Together with Hugh Armstrong Clegg , Allan Flanders and others, he belonged to the influential Oxford School of Industrial Relations at Nuffield College , which, as left-liberal pluralists , played a central role in the reform policy of the British Labor governments in the 1960s to reorganize and reorganize industrial relations Relationships played. Among other things, Fox was Industrial Relations Adviser in the National Prices and Incomes Board (1965–1971) established by the government of Harold Wilson and author of an expert report - Industrial Relations and Industrial Sociology (Research Paper, 1966) - for the Royal Commission on Trade Unions and Employers' Associations (1965-68).
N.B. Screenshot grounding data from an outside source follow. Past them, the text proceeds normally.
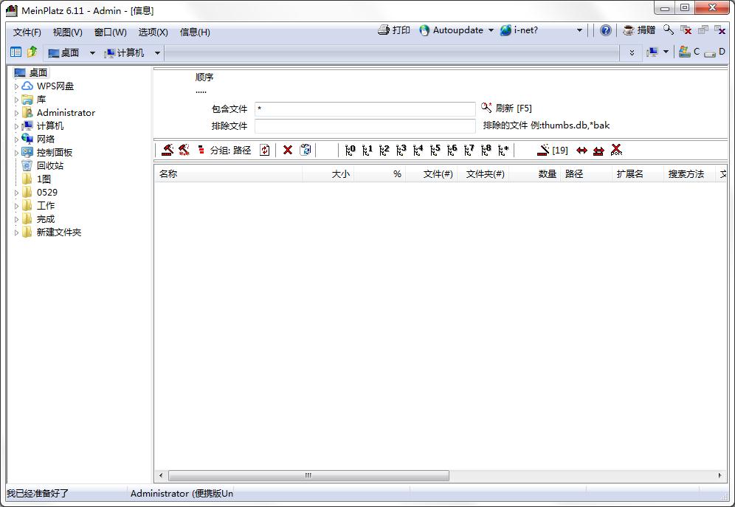Click the 排除文件 input field
The height and width of the screenshot is (507, 735).
365,126
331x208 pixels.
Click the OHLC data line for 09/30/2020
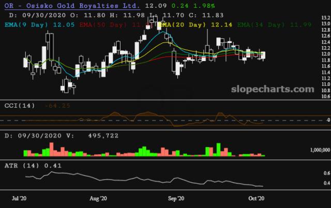[x=116, y=15]
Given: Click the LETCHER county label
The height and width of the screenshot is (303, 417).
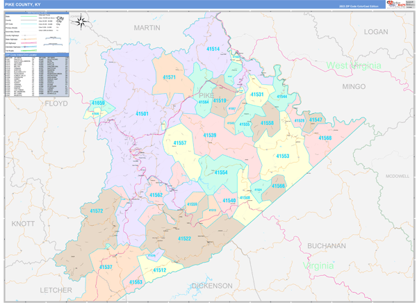Looking at the screenshot, I should tap(56, 289).
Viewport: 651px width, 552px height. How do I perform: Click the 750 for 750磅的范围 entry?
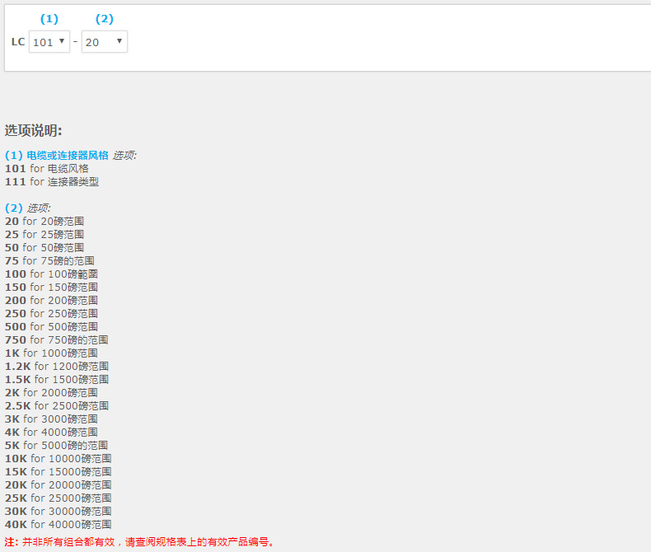57,339
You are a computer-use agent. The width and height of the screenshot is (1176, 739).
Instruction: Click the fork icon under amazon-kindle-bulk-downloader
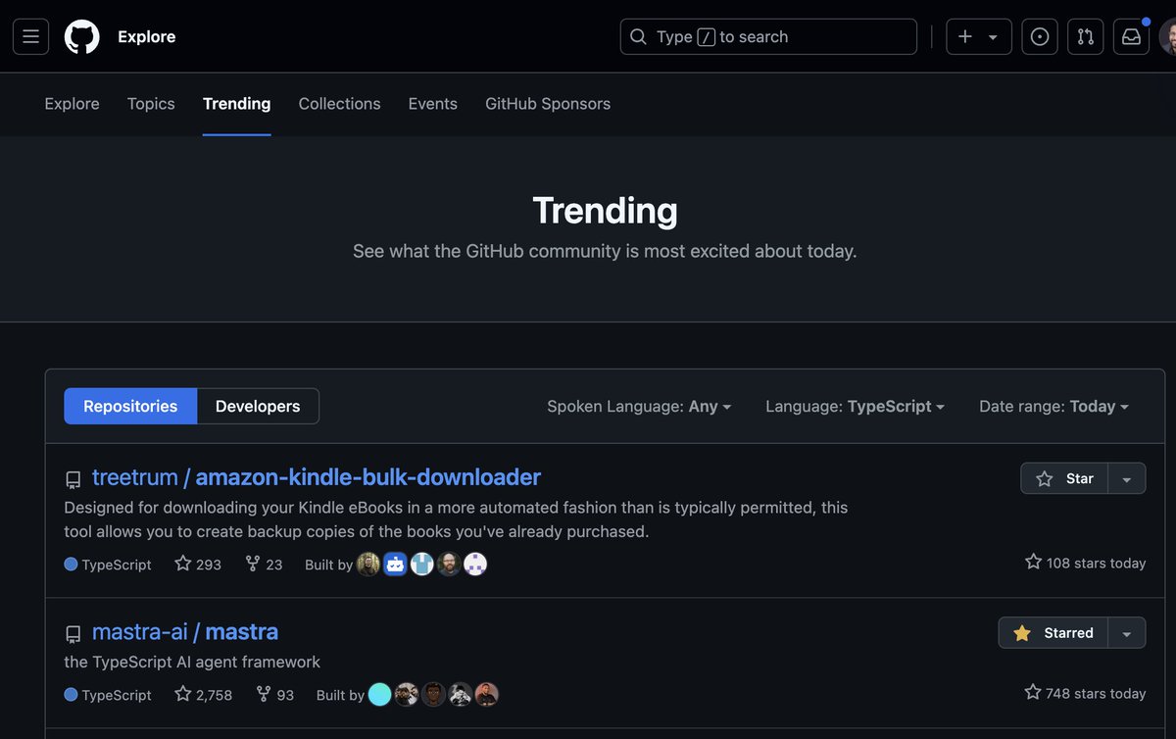coord(252,564)
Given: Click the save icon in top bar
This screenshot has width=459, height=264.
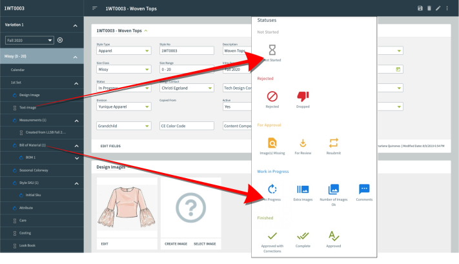Looking at the screenshot, I should click(420, 8).
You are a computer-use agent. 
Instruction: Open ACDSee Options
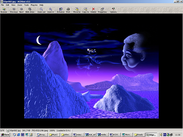[x=113, y=10]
In later years Fox approached more radical positions and criticized pluralism for leaving the power and property relations in society intact.

Fonts

  • Industrial Relations and Industrial Sociology . (Research Paper), HMSO, London 1966.
  • A Sociology of Work in Industry . Collier-Macmillan, London 1971.
  • Industrial Relations: A Social Critique of Pluralist Ideology . In: John Child (Ed.): Man and Organization . Allan & Unwin, London 1973, pp. 185-233.
  • Beyond Contract: Work, Power and Trust Relations . Faber and Faber, London 1974.
  • History and Heritage: The Social Origins Of Britain's Industrial Relations System . Allan & Unwin, London 1985.
  • Man mismanagement . Hutchinson, London 1985.
  • A Very Late Development: An Autobiography . Rowe, Chippenham 1990.

Literature on Alan Fox

Stephen Wood: A Critical Evaluation of Fox's Radicalization of Industrial Relations Theory . In: Sociology , Jg. 11/1977, H. 1, pp. 105-125.